クラブを振り上げると、ビビッと激痛が走ったのだ。四十肩、五十肩どころではない、ガタのきた六十肩である。後を追うように右の膝が痛み出し、電車の乗り換えにはホームでエレベーターを探すようになった。二年ちょっと前のことだ。情けない。このままよたよた爺さんになるのもしゃくで、近所の整形外科、骨接ぎから始まって、カイロ――鍼灸――ふたたび整形外科と、信用できるツテを頼りに、名医や名のある治療院をかけずり巡った。でも、わが痛みを治してくれる医療者はどこにもいなかった。

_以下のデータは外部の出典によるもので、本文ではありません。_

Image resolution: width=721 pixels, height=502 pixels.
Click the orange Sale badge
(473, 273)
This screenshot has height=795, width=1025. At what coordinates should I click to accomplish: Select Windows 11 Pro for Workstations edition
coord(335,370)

ところがあることで、肩も膝の痛みも、けろりと直った。「手かざし」である。
知識としてはゴッドハンド(神の手)やゴッドライト(神の光)を知っていたが、実用は初めてである。あるスピリッチャルなおばちゃんが「この人にお願いしてみたらどうかしら……」とさるご婦人を紹介してくださった。およそ3ヵ月、回数にして14、5回ほど、ご婦人に、文字どおり”手をかざして”もらった。朴念仁の僕には、気の流れのようなものはわからない。効いているのかどうか、見当も付かない。ふーん。
 
おやと思ったのは、何度か手をかざしてもらった後、久しぶりに行ったプールだった。クロールの際に左腕がちゃんと上がるではないか。ちょっと前まではまったく上がらず、右腕だけの片腕泳ぎだった。それが、左手が挙がるので、まともに泳げるようになった。同じ頃から膝もよくなって、歩行もちゃんと出来るようになった。欲がでて、物置に放り込んでいたクラブを取り出し、おそるおそる振ってみた。腕が回る。5月の連休、二年半ぶりに回ったコース本番は、ラウンドで97。二度目は41:46で87と出た。うん、やはりおれは筋がいいのか。
 
あらためてこのご婦人を見直した。還暦がらみの奥さま。商社マンのご主人と海外暮らしが長く、教養、人品骨柄、どれをとっても奥が深い。謝礼をどうしようかと案じて現金でもと申し上げたら、「じゃあ、もう来ない」とのたまう。お金を稼ぐためにやっているのではない、ご縁があり、悩んでいる方のために手をかざしているだけと毅然たるご返事。もう20年ほど、こうして人知れず、傷んだ人に手をかざしているのだそうだ。僕の肩、膝の痛みなどはほんの序の口で、難病、業病も手がけてきたとか。その手法はある宗教団体から発したが、その教えや宗派のPRをするでもなく、まあよかったら関連の本でも読んでみてと、まことに悠然たるものだ。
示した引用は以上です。